Dataset records
## Begin

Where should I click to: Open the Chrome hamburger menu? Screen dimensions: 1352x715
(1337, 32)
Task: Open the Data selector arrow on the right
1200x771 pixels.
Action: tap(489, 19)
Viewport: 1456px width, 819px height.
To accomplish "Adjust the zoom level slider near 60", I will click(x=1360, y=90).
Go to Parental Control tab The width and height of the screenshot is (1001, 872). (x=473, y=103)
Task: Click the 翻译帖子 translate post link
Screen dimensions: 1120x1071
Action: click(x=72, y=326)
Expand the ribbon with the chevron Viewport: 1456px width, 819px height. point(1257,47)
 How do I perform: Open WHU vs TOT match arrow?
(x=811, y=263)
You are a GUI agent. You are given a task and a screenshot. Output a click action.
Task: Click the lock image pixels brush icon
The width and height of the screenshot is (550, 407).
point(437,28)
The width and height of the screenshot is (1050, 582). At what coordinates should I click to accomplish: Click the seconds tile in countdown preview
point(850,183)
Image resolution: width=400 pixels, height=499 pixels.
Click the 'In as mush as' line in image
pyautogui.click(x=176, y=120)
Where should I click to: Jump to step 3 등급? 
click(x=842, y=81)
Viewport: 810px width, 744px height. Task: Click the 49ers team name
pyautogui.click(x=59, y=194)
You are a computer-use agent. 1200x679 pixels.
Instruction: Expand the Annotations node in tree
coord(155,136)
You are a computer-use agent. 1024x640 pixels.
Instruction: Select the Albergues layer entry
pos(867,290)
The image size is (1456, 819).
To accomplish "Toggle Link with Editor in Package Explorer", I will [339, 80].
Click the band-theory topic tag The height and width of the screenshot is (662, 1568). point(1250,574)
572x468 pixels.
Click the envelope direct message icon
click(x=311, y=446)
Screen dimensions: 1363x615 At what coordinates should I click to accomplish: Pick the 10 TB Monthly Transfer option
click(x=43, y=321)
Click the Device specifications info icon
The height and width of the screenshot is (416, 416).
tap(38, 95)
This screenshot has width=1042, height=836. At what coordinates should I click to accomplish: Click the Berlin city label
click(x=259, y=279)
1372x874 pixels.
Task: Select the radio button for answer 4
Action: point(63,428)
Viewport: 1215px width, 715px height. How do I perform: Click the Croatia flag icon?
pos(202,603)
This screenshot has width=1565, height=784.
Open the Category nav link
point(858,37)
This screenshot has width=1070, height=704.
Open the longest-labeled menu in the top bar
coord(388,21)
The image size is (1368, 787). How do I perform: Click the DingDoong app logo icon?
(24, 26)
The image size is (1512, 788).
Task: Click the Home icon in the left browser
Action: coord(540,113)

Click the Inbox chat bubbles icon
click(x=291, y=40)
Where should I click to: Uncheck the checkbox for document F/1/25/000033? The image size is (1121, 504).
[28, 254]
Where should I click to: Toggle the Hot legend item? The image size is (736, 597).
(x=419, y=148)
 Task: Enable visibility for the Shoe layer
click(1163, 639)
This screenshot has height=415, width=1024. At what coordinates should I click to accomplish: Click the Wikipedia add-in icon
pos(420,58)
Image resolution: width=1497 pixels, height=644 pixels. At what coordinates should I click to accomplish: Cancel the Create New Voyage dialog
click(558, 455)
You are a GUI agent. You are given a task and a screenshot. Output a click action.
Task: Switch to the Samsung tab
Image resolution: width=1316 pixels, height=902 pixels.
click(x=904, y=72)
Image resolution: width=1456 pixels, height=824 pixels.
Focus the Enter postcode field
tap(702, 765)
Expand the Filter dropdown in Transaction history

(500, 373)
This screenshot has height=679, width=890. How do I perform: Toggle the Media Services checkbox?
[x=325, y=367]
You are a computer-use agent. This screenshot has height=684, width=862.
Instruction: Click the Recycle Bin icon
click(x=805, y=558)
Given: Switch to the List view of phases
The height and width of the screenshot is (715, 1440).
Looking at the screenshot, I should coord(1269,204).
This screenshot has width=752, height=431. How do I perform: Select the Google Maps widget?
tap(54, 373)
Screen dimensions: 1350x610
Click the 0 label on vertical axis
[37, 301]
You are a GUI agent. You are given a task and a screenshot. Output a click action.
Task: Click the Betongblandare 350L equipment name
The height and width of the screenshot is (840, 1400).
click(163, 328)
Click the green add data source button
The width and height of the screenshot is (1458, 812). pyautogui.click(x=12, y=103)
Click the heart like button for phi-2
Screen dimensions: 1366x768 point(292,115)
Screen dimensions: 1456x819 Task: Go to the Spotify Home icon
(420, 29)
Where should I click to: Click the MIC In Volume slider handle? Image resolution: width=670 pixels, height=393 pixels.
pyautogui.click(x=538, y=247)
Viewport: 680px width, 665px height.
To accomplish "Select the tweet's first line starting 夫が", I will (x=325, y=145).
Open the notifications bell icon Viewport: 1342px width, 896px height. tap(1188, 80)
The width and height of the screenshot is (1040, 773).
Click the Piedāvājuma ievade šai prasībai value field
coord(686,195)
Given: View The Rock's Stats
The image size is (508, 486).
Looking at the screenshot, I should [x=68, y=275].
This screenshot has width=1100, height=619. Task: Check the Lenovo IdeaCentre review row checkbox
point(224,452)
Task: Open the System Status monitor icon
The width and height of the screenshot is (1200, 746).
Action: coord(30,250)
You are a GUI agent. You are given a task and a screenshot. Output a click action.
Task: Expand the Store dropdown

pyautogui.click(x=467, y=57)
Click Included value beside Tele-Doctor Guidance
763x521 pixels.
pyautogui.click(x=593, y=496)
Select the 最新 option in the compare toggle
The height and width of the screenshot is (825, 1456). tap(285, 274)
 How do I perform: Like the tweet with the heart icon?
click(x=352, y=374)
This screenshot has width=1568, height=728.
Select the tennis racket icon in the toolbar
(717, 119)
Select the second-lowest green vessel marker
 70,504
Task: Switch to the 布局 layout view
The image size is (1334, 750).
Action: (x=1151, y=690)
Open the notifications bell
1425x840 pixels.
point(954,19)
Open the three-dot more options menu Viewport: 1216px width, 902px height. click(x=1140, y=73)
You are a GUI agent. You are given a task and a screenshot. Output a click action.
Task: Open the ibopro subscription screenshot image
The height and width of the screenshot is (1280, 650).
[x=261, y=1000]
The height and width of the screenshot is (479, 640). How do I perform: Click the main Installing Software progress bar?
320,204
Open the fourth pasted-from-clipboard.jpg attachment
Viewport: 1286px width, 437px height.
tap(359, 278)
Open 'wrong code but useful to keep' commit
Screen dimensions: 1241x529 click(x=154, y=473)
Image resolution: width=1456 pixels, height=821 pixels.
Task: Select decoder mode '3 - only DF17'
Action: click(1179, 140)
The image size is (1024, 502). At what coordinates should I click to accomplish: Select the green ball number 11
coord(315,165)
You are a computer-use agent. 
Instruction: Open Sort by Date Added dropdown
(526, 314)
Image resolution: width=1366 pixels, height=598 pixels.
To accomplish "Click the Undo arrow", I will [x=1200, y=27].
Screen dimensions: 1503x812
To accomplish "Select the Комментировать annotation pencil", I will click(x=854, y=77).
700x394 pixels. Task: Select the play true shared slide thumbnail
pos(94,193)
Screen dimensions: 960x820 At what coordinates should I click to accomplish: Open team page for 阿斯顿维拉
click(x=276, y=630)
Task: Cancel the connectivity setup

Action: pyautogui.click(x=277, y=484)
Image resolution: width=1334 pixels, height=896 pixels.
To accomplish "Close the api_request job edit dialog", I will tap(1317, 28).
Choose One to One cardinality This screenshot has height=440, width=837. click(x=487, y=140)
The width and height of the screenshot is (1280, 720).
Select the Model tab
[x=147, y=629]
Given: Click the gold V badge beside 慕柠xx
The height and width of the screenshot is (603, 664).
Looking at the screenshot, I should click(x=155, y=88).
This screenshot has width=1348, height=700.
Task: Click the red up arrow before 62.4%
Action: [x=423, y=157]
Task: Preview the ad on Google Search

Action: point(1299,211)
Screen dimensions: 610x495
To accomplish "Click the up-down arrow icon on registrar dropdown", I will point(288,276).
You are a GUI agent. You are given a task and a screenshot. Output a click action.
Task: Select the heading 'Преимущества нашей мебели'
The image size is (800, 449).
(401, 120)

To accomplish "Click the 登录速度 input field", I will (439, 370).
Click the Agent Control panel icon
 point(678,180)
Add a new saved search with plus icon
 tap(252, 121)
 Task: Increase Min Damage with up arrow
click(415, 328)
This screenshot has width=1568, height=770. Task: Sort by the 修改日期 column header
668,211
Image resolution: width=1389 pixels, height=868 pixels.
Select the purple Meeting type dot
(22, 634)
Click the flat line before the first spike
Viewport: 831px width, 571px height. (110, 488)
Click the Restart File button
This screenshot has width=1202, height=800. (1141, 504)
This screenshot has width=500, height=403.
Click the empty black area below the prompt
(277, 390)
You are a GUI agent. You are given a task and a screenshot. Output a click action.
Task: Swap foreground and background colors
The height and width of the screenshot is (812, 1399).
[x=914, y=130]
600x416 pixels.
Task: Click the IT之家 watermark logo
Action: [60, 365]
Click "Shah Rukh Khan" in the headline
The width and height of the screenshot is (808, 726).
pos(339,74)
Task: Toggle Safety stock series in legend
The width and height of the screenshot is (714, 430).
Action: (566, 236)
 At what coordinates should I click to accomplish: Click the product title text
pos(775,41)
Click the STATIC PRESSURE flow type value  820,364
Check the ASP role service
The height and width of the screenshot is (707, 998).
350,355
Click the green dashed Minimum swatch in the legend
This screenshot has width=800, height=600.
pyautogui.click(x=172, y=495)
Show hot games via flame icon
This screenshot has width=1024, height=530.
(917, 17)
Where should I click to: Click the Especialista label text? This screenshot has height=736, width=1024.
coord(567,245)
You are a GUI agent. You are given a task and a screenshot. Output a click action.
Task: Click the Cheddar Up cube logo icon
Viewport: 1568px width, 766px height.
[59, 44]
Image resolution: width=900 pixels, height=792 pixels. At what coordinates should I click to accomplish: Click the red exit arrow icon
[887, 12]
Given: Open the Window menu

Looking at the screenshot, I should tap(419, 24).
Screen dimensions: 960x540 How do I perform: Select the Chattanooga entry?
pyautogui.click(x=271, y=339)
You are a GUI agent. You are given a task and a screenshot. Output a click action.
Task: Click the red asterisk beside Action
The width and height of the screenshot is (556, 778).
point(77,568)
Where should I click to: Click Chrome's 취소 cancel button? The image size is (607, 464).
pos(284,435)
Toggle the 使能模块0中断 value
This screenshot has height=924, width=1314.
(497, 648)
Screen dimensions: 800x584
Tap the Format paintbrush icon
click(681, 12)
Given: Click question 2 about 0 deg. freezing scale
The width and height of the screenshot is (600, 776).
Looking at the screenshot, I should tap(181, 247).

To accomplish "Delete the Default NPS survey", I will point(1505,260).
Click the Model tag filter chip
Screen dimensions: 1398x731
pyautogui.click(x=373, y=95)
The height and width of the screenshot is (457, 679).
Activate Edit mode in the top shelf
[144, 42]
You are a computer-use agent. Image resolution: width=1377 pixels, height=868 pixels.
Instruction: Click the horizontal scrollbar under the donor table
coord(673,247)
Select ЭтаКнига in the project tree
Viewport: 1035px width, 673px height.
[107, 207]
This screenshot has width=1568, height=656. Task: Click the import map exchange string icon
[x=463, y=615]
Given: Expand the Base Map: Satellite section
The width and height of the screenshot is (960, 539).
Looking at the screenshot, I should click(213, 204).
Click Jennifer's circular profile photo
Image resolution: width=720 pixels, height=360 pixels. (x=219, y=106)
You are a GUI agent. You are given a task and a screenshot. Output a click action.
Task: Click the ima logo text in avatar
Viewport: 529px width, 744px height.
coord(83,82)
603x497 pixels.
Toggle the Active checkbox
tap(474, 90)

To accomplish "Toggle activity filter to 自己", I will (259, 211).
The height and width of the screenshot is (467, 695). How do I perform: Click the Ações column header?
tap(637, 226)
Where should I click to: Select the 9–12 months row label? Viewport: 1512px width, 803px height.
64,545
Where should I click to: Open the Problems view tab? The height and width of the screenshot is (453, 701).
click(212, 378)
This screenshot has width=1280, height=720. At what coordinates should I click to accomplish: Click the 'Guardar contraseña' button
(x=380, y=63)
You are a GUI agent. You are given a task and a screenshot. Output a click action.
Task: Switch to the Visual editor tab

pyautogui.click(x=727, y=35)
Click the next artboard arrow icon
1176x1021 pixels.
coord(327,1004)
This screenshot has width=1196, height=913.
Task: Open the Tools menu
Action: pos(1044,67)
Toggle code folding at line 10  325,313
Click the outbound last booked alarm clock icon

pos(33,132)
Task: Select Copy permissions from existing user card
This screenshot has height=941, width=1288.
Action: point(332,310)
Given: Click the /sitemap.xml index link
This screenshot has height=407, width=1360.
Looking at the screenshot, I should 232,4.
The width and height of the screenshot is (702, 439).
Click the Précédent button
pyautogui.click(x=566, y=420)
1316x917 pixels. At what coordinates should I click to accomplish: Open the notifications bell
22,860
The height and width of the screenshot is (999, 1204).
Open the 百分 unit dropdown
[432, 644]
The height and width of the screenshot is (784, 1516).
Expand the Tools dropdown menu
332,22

## End

DO THIS: List each line in the items above that contains the string "dropdown", matching case exactly.

OUTPUT FOR THIS TASK:
Expand the Filter dropdown in Transaction history
Task: Expand the Store dropdown
Instruction: Open Sort by Date Added dropdown
To accomplish "Click the up-down arrow icon on registrar dropdown", I will point(288,276).
Open the 百分 unit dropdown
Expand the Tools dropdown menu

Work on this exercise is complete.